A Place for Override, and Every Override in its Place

“I love C++!”, said an enthusiastic job candidate during an interview a year ago.  That candidate has since become one of the best developers I ever hired.  I too love C++, and especially so during its current renaissance.  Prior to C++11, the last time I felt this way was at the 1997 Visual C++ Developers Conference in Orlando.  Here, C++98 improvements like explicit and mutable were unveiled, causing many a developer to run back to their ARM to review “const correctness”, which had more or less been ignored to that point.  If C++98 was evolutionary, C++11 is revolutionary – a tour de force of new features.  Some, like lambdas, are bold forays into the archrival territory of functional programming.  The most profound new feature, from my perspective, is Rvalue References.  These enable move semantics (construction and assignment), which are potentially far more efficient than their copy counterparts.  For a language that lacks access to the compiler’s parse tree, features like Rvalue References permit surprisingly subtle expressions for optimal code generation.

So the C++ language is alive and well, and its priesthood is openly solicitous of new ideas from the community.  I’ll oblige with a series of posts on features I’d like to see added to the language.  Each of these has been born of necessity, when in the throes of a coding session I lamented that I had to once again resort to workarounds.

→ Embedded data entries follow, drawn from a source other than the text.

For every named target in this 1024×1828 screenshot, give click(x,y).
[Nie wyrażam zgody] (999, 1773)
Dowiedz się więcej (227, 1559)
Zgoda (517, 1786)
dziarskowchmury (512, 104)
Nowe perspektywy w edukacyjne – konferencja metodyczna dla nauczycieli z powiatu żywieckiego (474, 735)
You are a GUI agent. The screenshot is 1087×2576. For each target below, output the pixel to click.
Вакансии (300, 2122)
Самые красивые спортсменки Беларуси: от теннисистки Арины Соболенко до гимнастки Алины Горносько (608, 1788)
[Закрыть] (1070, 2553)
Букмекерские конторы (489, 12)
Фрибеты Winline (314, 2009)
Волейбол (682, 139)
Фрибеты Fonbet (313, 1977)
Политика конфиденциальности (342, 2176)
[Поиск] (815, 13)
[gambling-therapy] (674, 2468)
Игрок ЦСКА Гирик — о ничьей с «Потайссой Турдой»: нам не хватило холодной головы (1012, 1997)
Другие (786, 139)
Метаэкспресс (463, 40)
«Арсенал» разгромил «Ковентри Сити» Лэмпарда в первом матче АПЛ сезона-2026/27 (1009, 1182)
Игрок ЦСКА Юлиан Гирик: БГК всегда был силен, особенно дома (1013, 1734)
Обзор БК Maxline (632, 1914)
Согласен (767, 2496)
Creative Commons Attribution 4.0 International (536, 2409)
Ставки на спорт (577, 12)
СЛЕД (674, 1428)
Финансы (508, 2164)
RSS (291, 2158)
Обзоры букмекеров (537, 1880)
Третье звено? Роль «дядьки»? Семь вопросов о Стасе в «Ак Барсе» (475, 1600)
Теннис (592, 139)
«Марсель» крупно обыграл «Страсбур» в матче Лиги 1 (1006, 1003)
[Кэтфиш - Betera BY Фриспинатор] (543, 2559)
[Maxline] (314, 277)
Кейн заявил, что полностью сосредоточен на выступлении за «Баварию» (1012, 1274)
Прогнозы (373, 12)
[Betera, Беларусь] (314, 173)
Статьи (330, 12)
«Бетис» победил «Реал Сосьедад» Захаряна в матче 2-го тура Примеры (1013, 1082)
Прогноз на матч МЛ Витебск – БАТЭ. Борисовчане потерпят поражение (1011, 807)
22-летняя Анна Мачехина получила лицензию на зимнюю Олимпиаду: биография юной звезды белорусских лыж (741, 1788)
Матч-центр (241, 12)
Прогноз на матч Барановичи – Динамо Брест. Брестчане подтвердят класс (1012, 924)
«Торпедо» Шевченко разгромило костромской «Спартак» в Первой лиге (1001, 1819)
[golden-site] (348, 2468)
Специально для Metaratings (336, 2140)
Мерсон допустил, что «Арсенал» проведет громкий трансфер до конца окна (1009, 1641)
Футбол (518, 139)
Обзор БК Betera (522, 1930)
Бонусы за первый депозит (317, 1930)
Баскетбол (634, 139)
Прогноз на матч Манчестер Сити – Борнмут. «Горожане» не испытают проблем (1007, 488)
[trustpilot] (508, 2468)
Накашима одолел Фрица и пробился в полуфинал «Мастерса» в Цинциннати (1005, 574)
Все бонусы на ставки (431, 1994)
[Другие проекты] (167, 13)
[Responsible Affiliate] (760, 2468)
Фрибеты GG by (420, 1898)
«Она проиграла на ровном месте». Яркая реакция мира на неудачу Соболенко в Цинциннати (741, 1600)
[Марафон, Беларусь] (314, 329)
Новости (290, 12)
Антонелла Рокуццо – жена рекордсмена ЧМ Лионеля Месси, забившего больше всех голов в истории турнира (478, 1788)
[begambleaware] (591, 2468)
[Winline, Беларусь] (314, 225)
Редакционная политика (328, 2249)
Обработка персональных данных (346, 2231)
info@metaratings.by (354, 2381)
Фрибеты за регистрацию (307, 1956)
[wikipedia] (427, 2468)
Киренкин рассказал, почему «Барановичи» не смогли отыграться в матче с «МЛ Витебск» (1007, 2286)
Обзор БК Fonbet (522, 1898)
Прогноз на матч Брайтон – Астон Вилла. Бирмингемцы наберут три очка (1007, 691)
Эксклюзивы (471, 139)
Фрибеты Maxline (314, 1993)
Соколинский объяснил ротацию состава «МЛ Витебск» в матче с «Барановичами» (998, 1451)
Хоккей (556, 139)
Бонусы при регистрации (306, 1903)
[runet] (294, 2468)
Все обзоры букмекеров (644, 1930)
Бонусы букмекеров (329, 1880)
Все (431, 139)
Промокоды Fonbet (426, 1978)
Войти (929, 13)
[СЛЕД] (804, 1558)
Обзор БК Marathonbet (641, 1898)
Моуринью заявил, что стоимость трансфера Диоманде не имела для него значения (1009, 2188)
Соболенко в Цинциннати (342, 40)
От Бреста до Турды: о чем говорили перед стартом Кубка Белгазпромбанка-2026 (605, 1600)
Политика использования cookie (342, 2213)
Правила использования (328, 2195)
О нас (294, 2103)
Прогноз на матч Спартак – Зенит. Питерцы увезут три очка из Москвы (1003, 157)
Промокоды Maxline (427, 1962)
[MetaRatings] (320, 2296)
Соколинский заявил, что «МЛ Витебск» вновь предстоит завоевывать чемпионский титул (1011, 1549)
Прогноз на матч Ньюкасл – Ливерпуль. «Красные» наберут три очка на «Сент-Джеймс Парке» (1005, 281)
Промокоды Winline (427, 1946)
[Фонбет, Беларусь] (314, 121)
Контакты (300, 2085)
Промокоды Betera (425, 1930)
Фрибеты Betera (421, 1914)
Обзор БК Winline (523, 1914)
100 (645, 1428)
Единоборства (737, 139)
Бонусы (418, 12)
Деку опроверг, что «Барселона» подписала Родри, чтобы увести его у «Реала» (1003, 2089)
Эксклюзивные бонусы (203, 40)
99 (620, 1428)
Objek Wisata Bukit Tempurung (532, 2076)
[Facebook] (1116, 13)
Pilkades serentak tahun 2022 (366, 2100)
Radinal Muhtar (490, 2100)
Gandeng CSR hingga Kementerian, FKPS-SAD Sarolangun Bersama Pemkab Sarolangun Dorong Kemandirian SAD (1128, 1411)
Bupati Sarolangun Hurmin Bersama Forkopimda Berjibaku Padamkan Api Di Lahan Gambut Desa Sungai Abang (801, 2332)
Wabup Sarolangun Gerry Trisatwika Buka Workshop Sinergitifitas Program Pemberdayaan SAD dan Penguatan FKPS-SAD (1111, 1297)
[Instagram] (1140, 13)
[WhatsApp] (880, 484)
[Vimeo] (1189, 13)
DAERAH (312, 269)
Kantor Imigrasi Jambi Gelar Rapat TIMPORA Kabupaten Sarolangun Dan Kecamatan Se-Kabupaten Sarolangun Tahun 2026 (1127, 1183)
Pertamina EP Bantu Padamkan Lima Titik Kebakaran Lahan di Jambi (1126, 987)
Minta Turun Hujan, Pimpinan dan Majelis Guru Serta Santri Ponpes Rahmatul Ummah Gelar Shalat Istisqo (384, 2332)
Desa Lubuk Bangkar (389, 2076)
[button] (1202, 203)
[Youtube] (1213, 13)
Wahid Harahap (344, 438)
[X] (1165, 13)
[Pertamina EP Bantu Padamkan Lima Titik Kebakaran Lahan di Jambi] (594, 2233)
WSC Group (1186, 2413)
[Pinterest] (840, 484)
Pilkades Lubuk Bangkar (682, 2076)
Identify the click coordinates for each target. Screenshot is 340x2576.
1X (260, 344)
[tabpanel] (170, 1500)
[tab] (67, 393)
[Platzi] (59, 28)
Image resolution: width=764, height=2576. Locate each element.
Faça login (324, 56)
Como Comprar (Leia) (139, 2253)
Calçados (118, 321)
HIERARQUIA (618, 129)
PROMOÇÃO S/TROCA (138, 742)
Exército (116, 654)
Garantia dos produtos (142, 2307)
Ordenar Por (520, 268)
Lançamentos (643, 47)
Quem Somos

To kick things off, let’s consider override.   This new keyword (strictly, an “identifier”, but I’ll use “keyword” for simplicity and clarity) allows the programmer to make a distinction between an override of an existing virtual method, and the introduction of a new virtual method.  Previously, the keyword virtual was overloaded for this purpose and often led to errors when virtual dispatching would fail due to a refactoring of base or derived classes.  Let’s see how this could happen.

Initially the code looks like this:

struct Base
{
	virtual void foo()
	{
		cout << "Base::foo called" << endl;
	}
};

struct RiskyDerived : public Base
{
	// "virtual" is optional, making overrides difficult to track down
	void foo()
	{
		cout << "RiskyDerived::foo called" << endl;
	}
};

RiskyDerived derived;
Base & base = derived;
base.foo();	// "RiskyDerived::foo called"

After a hasty refactor, we now have this:

struct Base
{
	virtual void foo(int = 0)
	{
		cout << "Base::foo called" << endl;
	}
};

RiskyDerived derived;
Base & base = derived;
base.foo(); // "Base::foo called"

The binding of BrokenDerived::foo to the vtable entry of Base::foo is now broken, but the code still compiles, resulting in a runtime error (the worst kind).  But with the override keyword in place, we are protected from situations like this because the compiler will issue an error:

struct BetterDerived : public Base
{
	// Error: member function declared with 'override' does not override a base class member
	void foo() override;
};

The problem with override is that it’s only a half solution.  My development team has been bit by the situation above on a number of occasions.  So naturally, when a new keyword like override is introduced, we eagerly embrace it and look for a way to systematically employ it throughout the codebase.  That’s where override breaks down.  In its current implementation, systematic use is not feasible, because the keyword is optional.

What we have today is this behavior:

All uses of the override keyword must in fact override a virtual method. 

What we’re lacking is a way to enforce the contrapositive:

If a virtual method lacks the override keyword, it must not override a virtual method. 

We might term the current behavior “weak” or “permissive”, and my ideal behavior “strong” or “strict”.  In “strict” mode, without the override keyword, a method declaration must either introduce:

  1. A new virtual method (if accompanied by the virtual keyword) or
  2. A new non-virtual method, possibly hiding or overloading another method of the same name.

In short, all virtual method overrides must use the override keyword in “strict” mode.

I understand that a “strict override” would be a breaking change to much existing code.  But that is the whole point:  I would like the compiler to tell me where I need to use override (or not).  Because the virtual keyword is optional when declaring an overridden virtual method, it is a tedious and error prone exercise to manually track down all appropriate locations for override in an existing codebase.   It’s true that some compilers will warn of method hiding, if the signature alone changes.  But if the name of the method changes, the compiler is silent as the grave.

In “strict” mode, on the other hand, our hypothetical compiler could issue a warning such as this:

struct BestDerived : public Base
{
	// Warning: member function overrides a base class member, but is not declared with 'override'
	void foo();
};

Perhaps this is best left as a compiler extension, due to the concern over breaking changes.  But it surprises me that no compiler, to my knowledge, currently offers it.  At a minimum, as a user of Microsoft’s compiler, it seems to me that a third-party tool could be created that scans the Intellisense database to determine “strict override” violations.  Any takers?  Visual Assist team?